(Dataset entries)
>>>
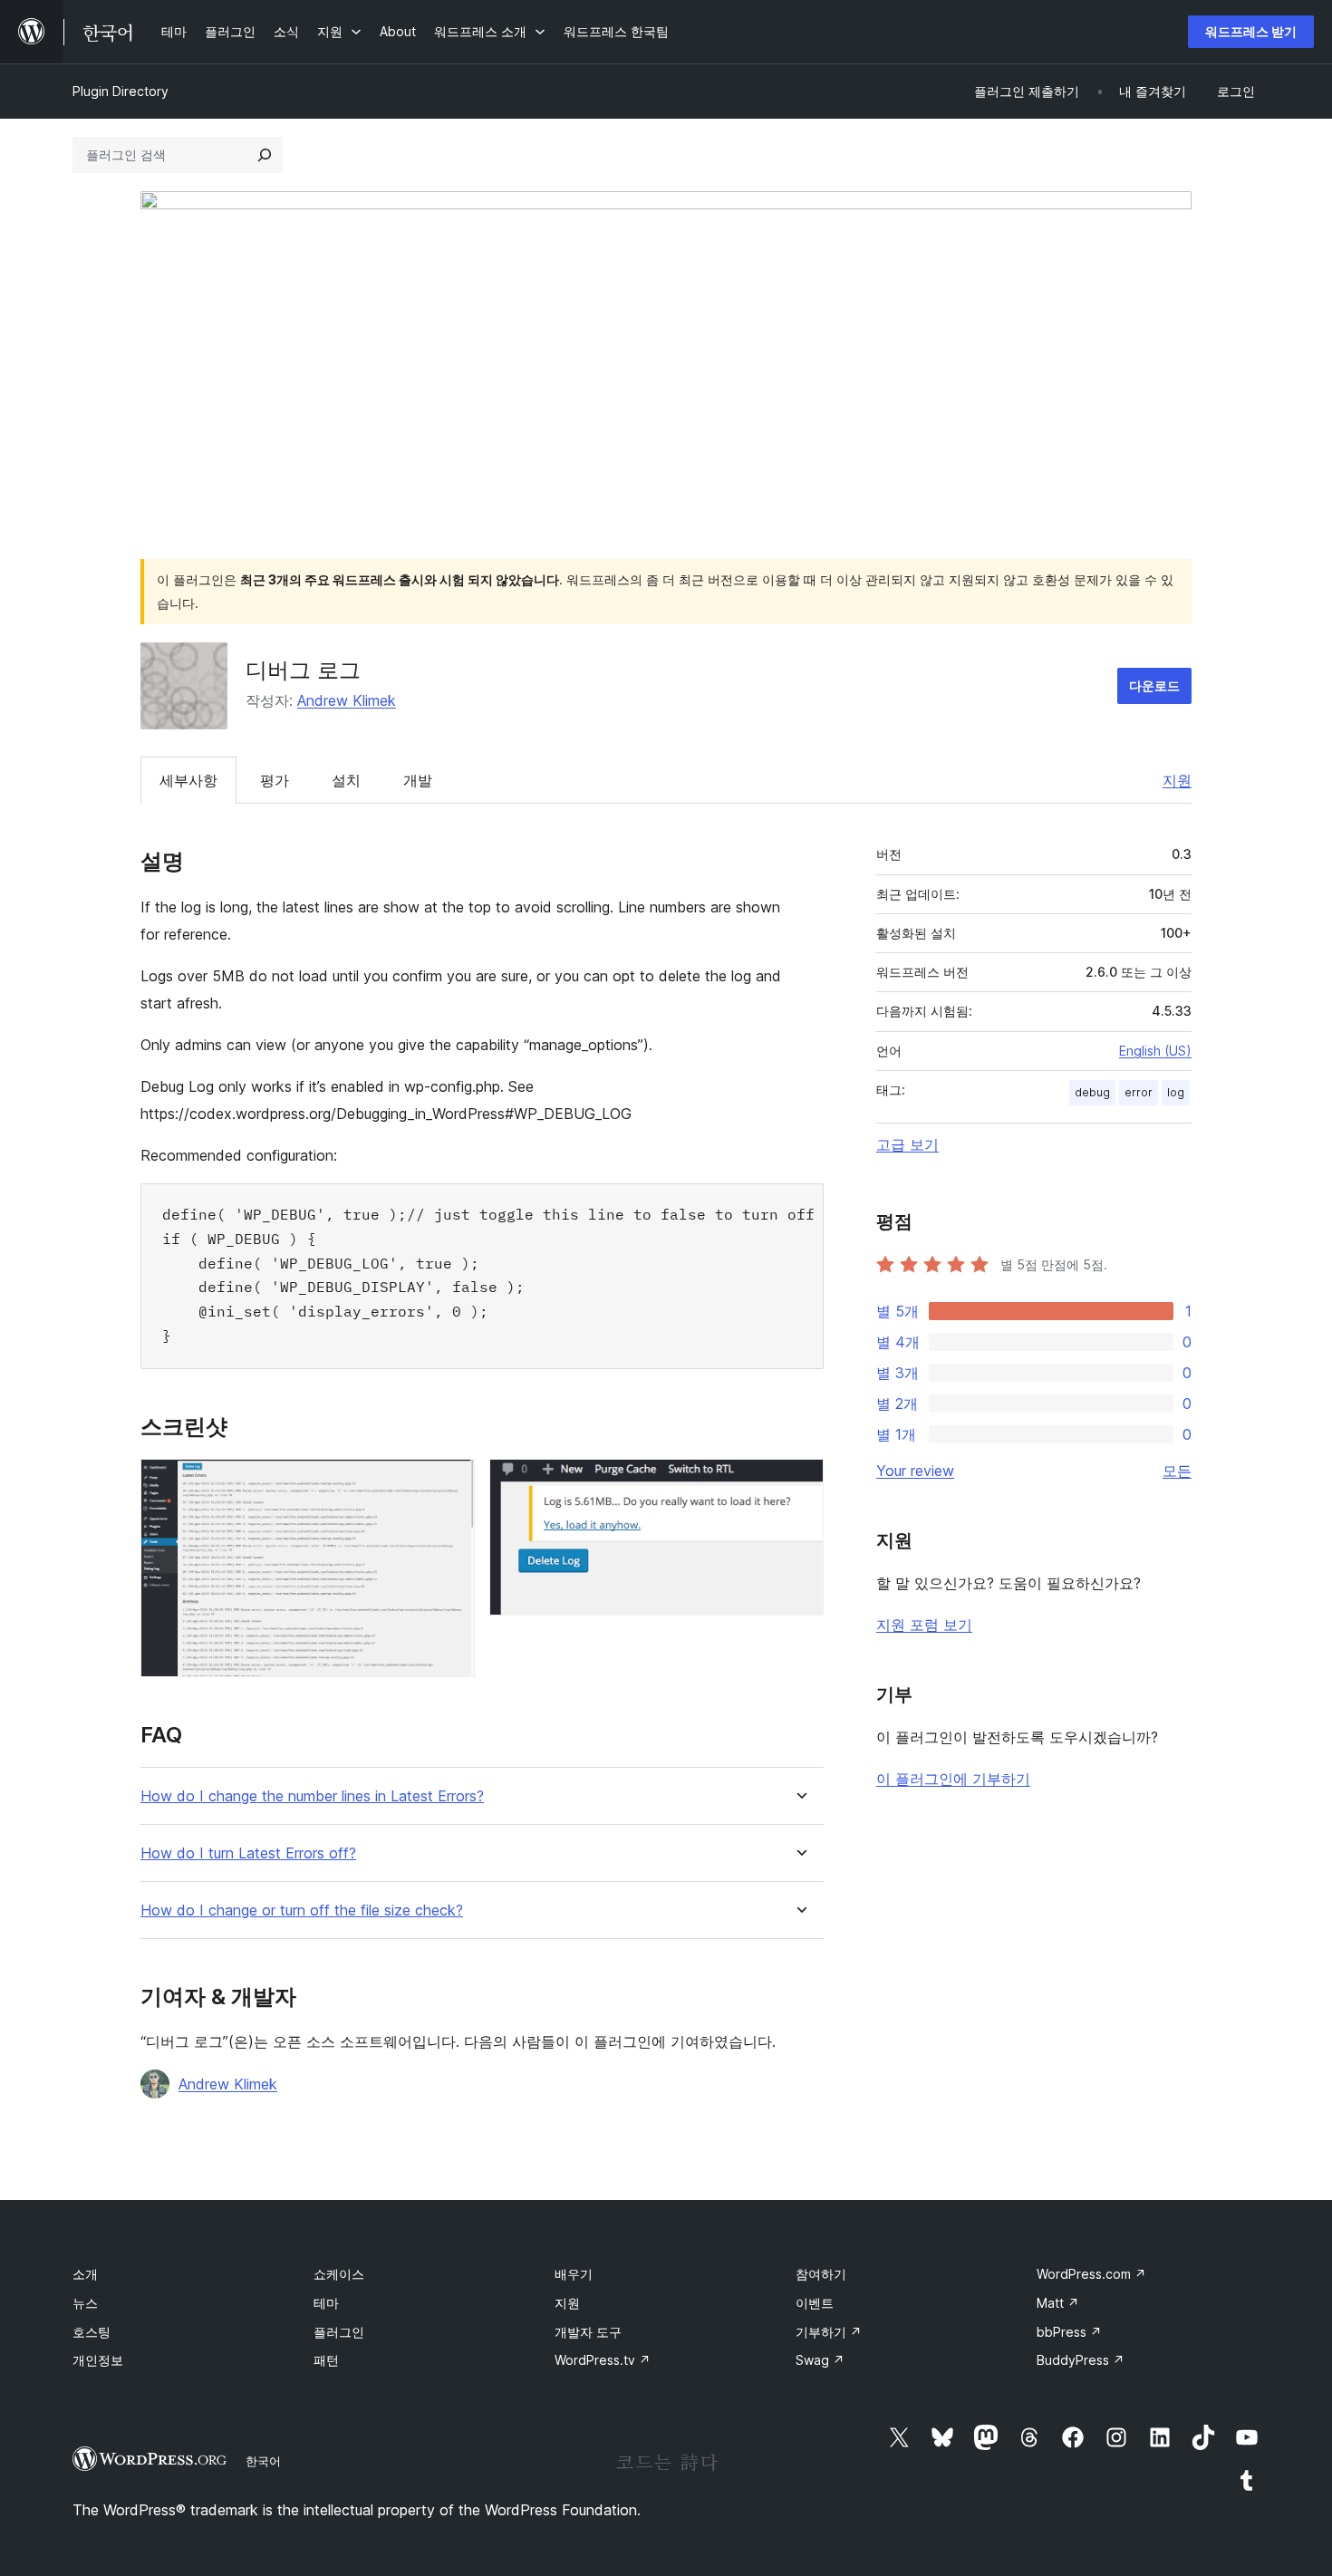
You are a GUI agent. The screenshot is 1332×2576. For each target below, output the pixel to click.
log (1175, 1092)
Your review (915, 1471)
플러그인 (339, 2332)
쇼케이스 (339, 2274)
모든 (1177, 1471)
<<<
▸ **THE PROBLEM**:
Without the pictures, give the entries above back exactly.

▸ **SOLUTION**:
You are a GUI agent. The screenshot is 1332×2576. For each target below, output the pixel to click.
log (1175, 1092)
Your review (915, 1471)
플러그인 (339, 2332)
쇼케이스 (339, 2274)
모든 (1177, 1471)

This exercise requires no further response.